Saved entries

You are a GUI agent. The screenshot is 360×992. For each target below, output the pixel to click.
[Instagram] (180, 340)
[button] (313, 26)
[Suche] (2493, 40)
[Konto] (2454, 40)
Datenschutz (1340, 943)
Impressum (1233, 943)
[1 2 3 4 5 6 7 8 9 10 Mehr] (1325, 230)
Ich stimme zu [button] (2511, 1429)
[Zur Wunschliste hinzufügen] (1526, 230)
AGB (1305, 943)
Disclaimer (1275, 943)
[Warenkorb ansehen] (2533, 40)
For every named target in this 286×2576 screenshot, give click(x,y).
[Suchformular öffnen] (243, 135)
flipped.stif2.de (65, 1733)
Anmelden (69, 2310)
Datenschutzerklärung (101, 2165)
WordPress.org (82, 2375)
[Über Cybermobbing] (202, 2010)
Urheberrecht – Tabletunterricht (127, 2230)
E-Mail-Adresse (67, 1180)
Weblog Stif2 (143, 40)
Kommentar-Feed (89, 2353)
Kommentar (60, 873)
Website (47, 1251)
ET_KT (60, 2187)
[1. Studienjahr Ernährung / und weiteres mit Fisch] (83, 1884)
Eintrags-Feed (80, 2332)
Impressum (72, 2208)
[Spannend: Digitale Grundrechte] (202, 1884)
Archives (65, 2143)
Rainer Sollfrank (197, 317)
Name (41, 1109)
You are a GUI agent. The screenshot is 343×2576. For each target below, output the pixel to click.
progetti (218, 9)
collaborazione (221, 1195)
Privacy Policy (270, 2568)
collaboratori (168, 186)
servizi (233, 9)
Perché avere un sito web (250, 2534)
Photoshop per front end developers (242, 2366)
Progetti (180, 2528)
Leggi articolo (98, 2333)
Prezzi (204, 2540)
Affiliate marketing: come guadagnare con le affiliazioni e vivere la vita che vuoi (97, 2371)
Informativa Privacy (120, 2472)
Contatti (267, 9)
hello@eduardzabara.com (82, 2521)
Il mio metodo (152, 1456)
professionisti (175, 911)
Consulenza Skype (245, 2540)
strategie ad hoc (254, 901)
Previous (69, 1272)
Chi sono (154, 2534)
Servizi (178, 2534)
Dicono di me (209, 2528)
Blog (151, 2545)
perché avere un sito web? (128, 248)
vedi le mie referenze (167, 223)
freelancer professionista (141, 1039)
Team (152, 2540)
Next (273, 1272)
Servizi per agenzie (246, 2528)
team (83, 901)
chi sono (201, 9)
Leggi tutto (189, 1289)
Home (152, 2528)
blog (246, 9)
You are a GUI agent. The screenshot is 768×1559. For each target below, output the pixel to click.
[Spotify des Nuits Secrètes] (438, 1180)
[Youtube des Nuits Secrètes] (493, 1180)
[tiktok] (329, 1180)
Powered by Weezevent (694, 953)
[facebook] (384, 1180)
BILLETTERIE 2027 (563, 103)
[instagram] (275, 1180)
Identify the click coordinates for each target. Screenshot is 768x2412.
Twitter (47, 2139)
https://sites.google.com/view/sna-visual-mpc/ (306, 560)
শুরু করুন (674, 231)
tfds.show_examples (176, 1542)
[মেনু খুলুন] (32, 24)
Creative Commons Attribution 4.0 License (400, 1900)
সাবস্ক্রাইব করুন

Your goal
Once you find the line with "[Konto] (2454, 40)" in the entries above, output it and each line after it up to and including the line with "Weblog Stif2 (143, 40)", and nothing else.

The answer
[Konto] (2454, 40)
Datenschutz (1340, 943)
Impressum (1233, 943)
[1 2 3 4 5 6 7 8 9 10 Mehr] (1325, 230)
Ich stimme zu [button] (2511, 1429)
[Zur Wunschliste hinzufügen] (1526, 230)
AGB (1305, 943)
Disclaimer (1275, 943)
[Warenkorb ansehen] (2533, 40)
For every named target in this 286×2576 screenshot, give click(x,y).
[Suchformular öffnen] (243, 135)
flipped.stif2.de (65, 1733)
Anmelden (69, 2310)
Datenschutzerklärung (101, 2165)
WordPress.org (82, 2375)
[Über Cybermobbing] (202, 2010)
Urheberrecht – Tabletunterricht (127, 2230)
E-Mail-Adresse (67, 1180)
Weblog Stif2 (143, 40)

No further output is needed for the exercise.